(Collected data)

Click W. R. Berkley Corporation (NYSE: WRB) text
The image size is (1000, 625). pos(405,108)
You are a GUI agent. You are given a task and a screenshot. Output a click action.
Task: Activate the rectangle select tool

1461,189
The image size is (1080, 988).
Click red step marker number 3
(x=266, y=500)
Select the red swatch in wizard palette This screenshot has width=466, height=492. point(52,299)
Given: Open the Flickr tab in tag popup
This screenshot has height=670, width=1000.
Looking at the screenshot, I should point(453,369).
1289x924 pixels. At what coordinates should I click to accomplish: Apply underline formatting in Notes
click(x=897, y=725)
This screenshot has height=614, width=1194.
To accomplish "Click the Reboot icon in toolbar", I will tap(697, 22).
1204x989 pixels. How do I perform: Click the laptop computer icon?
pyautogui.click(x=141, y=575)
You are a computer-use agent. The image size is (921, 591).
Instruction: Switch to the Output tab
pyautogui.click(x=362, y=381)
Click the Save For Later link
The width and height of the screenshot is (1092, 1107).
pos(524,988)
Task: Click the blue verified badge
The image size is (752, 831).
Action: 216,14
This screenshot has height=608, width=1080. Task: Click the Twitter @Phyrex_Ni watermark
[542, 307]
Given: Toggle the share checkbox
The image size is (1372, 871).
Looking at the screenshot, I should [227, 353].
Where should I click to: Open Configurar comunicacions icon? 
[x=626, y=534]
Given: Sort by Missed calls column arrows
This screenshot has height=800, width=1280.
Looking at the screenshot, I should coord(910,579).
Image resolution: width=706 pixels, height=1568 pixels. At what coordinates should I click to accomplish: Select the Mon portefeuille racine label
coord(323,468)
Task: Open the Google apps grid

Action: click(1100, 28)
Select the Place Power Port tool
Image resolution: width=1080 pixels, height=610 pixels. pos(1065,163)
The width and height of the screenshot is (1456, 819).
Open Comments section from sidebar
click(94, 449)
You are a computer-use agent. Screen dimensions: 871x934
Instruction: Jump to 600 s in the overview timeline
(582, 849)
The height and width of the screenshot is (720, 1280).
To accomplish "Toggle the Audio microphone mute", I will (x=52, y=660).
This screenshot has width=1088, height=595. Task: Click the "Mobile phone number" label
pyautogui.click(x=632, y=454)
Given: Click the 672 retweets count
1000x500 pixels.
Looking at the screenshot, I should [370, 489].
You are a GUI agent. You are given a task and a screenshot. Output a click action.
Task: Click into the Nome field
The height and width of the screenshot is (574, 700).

**Your assignment**
All lines from the one containing "This screenshot has width=1088, height=595." to the end of the records are to be duplicated exactly, and no other lines are to be given.

**Problem solution**
This screenshot has width=1088, height=595. Task: Click the "Mobile phone number" label
pyautogui.click(x=632, y=454)
Given: Click the 672 retweets count
1000x500 pixels.
Looking at the screenshot, I should [370, 489].
You are a GUI agent. You are given a task and a screenshot. Output a click action.
Task: Click into the Nome field
The height and width of the screenshot is (574, 700).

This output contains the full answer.